[Data excerpts]
*-*-*
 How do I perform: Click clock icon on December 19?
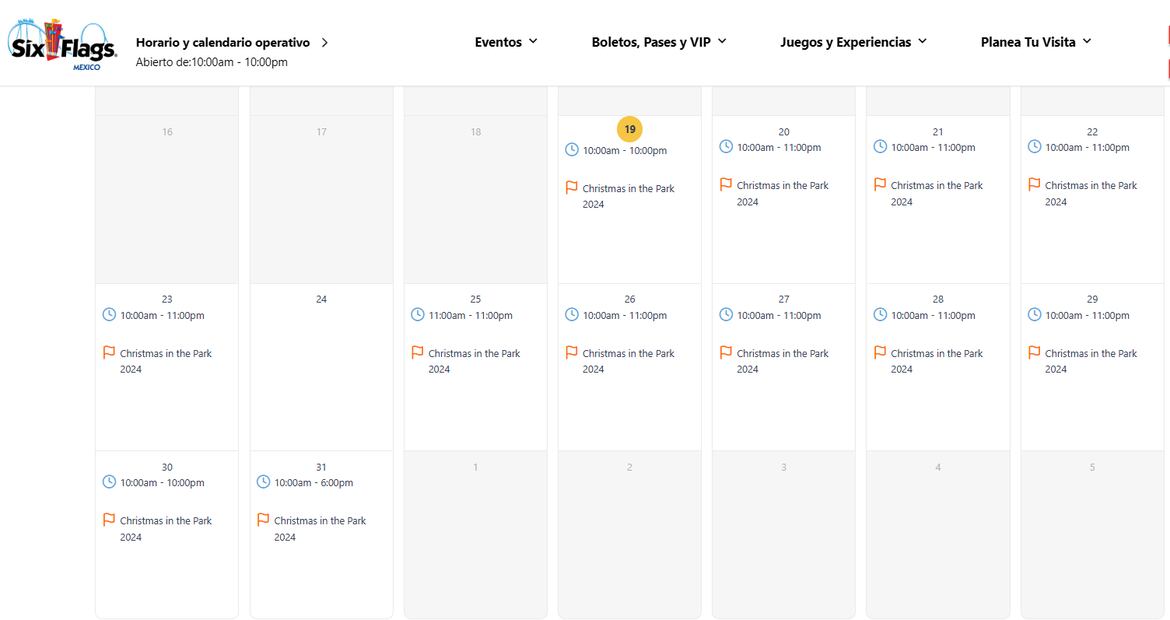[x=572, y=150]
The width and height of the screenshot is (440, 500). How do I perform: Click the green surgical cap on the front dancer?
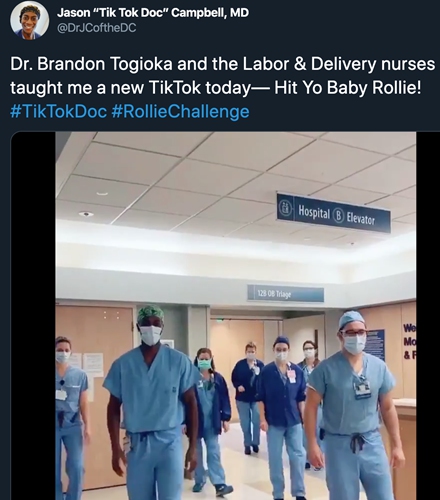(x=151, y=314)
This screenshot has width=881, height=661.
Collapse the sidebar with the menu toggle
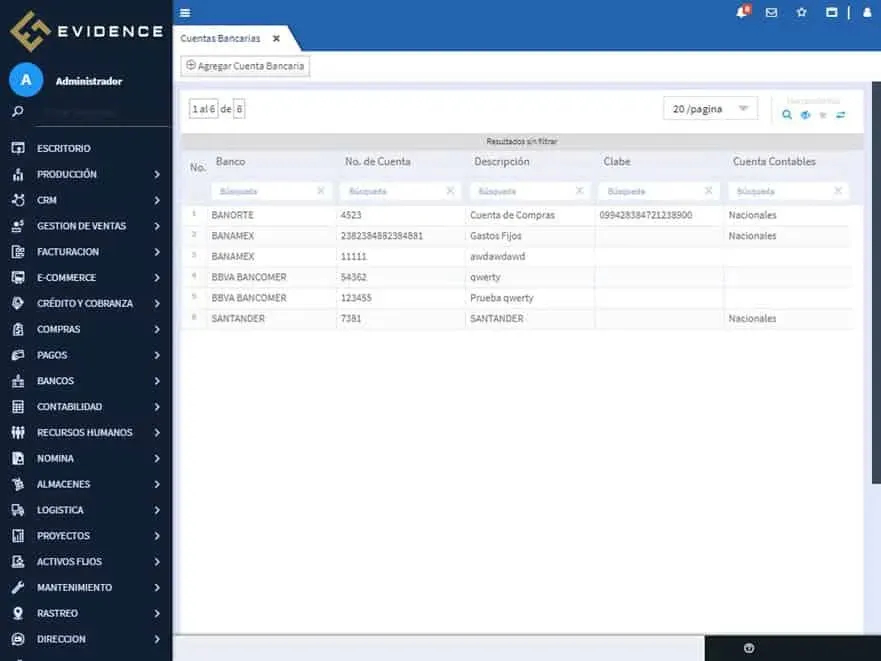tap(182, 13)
*-*-*
_Activity_:
Every entry above needs to be copied exactly, apart from its pictures.

_Reply to the exercise_:
 How do I perform: Click clock icon on December 19?
[x=572, y=150]
The width and height of the screenshot is (440, 500). How do I perform: Click the green surgical cap on the front dancer?
(x=151, y=314)
This screenshot has width=881, height=661.
Collapse the sidebar with the menu toggle
tap(182, 13)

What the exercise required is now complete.